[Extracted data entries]
━━━━
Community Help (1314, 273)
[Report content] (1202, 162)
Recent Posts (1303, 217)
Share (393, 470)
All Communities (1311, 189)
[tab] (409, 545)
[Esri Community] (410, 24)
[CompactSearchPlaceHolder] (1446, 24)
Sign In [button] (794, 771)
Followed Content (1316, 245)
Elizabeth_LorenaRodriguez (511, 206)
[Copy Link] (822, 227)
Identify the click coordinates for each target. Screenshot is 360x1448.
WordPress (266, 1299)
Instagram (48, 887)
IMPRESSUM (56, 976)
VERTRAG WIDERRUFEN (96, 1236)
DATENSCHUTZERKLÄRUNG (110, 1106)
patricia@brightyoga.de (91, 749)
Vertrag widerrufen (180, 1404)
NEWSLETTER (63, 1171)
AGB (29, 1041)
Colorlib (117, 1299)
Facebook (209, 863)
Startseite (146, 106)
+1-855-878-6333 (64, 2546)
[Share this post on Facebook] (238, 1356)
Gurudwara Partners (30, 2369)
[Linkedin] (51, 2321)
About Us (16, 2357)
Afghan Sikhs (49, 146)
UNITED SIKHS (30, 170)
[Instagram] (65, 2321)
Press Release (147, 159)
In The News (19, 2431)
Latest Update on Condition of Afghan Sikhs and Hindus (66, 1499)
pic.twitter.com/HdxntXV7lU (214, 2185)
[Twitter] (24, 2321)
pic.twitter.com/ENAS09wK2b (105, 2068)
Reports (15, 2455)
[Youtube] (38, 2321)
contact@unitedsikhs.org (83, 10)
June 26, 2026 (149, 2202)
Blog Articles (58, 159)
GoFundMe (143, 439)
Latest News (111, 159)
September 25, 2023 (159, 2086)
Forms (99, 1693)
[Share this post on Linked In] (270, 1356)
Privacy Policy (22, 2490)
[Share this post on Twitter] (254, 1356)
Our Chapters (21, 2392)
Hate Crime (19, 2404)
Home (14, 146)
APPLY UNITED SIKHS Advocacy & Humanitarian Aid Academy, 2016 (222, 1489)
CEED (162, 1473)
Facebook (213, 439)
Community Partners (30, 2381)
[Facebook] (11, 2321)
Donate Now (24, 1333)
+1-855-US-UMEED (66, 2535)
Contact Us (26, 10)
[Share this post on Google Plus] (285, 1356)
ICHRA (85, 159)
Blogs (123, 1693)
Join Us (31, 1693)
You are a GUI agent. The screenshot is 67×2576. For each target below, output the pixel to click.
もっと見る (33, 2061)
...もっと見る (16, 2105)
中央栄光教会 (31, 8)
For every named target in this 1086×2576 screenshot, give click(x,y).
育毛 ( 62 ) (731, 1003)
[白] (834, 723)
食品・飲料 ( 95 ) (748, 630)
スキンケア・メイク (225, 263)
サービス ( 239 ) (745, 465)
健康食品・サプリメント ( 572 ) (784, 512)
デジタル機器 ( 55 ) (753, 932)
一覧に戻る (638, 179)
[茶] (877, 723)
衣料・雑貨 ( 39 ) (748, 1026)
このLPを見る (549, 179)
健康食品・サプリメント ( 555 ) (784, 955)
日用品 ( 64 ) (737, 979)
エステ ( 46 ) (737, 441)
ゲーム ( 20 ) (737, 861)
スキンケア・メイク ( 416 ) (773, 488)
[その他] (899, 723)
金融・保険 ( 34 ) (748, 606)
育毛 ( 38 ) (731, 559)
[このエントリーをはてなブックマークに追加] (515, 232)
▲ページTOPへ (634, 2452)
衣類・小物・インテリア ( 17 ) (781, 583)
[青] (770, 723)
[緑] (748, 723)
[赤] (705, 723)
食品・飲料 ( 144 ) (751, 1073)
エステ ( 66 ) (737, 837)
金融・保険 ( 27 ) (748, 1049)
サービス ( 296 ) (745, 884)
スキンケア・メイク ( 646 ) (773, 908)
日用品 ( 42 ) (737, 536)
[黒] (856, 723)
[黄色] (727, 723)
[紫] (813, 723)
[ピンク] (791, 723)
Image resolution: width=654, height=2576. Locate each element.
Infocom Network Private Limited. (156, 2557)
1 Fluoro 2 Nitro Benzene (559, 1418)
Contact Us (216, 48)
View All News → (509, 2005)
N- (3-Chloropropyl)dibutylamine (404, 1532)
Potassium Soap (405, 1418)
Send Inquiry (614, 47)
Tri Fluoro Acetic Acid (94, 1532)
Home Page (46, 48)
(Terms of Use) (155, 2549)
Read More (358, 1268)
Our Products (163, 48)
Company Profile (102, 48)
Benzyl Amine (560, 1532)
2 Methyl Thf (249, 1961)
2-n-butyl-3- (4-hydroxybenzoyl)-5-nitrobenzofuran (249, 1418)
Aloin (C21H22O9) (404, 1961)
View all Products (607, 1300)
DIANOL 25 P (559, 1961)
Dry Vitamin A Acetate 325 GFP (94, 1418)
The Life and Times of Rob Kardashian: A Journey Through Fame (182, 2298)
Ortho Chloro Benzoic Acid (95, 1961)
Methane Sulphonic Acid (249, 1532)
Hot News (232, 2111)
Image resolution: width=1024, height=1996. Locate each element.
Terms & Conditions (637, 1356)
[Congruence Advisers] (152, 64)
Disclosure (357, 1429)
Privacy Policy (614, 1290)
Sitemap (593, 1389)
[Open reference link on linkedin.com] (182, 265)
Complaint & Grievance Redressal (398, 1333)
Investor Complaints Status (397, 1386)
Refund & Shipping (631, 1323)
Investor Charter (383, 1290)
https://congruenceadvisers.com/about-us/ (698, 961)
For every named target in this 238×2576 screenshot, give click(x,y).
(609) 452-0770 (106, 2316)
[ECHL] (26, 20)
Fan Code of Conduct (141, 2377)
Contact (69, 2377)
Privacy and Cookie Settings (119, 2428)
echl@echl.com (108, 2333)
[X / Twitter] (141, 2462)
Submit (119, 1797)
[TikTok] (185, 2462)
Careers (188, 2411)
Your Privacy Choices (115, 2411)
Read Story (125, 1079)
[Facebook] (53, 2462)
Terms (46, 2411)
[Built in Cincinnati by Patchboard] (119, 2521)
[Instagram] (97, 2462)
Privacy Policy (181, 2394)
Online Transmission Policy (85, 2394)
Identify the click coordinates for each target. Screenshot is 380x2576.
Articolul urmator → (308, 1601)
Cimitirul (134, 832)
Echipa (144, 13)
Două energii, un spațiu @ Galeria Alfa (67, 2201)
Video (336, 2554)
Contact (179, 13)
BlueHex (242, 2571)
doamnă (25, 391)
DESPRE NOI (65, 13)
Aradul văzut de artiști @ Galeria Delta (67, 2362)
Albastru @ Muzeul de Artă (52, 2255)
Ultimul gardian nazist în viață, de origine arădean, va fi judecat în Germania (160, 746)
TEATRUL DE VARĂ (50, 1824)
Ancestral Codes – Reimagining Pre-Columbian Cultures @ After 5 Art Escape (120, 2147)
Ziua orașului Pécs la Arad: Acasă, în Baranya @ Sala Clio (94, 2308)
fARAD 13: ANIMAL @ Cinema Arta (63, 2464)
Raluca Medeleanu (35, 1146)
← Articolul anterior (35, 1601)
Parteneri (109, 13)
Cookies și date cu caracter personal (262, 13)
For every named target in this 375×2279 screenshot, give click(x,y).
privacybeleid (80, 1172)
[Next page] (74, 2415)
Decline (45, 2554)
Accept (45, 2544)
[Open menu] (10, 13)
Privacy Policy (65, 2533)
━━━━
> Description of the task
Write out the lines of the records exactly, starting at the one holding "Careers (188, 2411)" and ending with the last line, and include no others.

> Result
Careers (188, 2411)
Your Privacy Choices (115, 2411)
Read Story (125, 1079)
[Facebook] (53, 2462)
Terms (46, 2411)
[Built in Cincinnati by Patchboard] (119, 2521)
[Instagram] (97, 2462)
Privacy Policy (181, 2394)
Online Transmission Policy (85, 2394)
Identify the click coordinates for each target. Screenshot is 380x2576.
Articolul urmator → (308, 1601)
Cimitirul (134, 832)
Echipa (144, 13)
Două energii, un spațiu @ Galeria Alfa (67, 2201)
Video (336, 2554)
Contact (179, 13)
BlueHex (242, 2571)
doamnă (25, 391)
DESPRE NOI (65, 13)
Aradul văzut de artiști @ Galeria Delta (67, 2362)
Albastru @ Muzeul de Artă (52, 2255)
Ultimul gardian nazist în viață, de origine arădean, va fi judecat în Germania (160, 746)
TEATRUL DE VARĂ (50, 1824)
Ancestral Codes – Reimagining Pre-Columbian Cultures @ After 5 Art Escape (120, 2147)
Ziua orașului Pécs la Arad: Acasă, în Baranya @ Sala Clio (94, 2308)
fARAD 13: ANIMAL @ Cinema Arta (63, 2464)
Raluca Medeleanu (35, 1146)
← Articolul anterior (35, 1601)
Parteneri (109, 13)
Cookies și date cu caracter personal (262, 13)
For every named target in this 375×2279 screenshot, give click(x,y).
privacybeleid (80, 1172)
[Next page] (74, 2415)
Decline (45, 2554)
Accept (45, 2544)
[Open menu] (10, 13)
Privacy Policy (65, 2533)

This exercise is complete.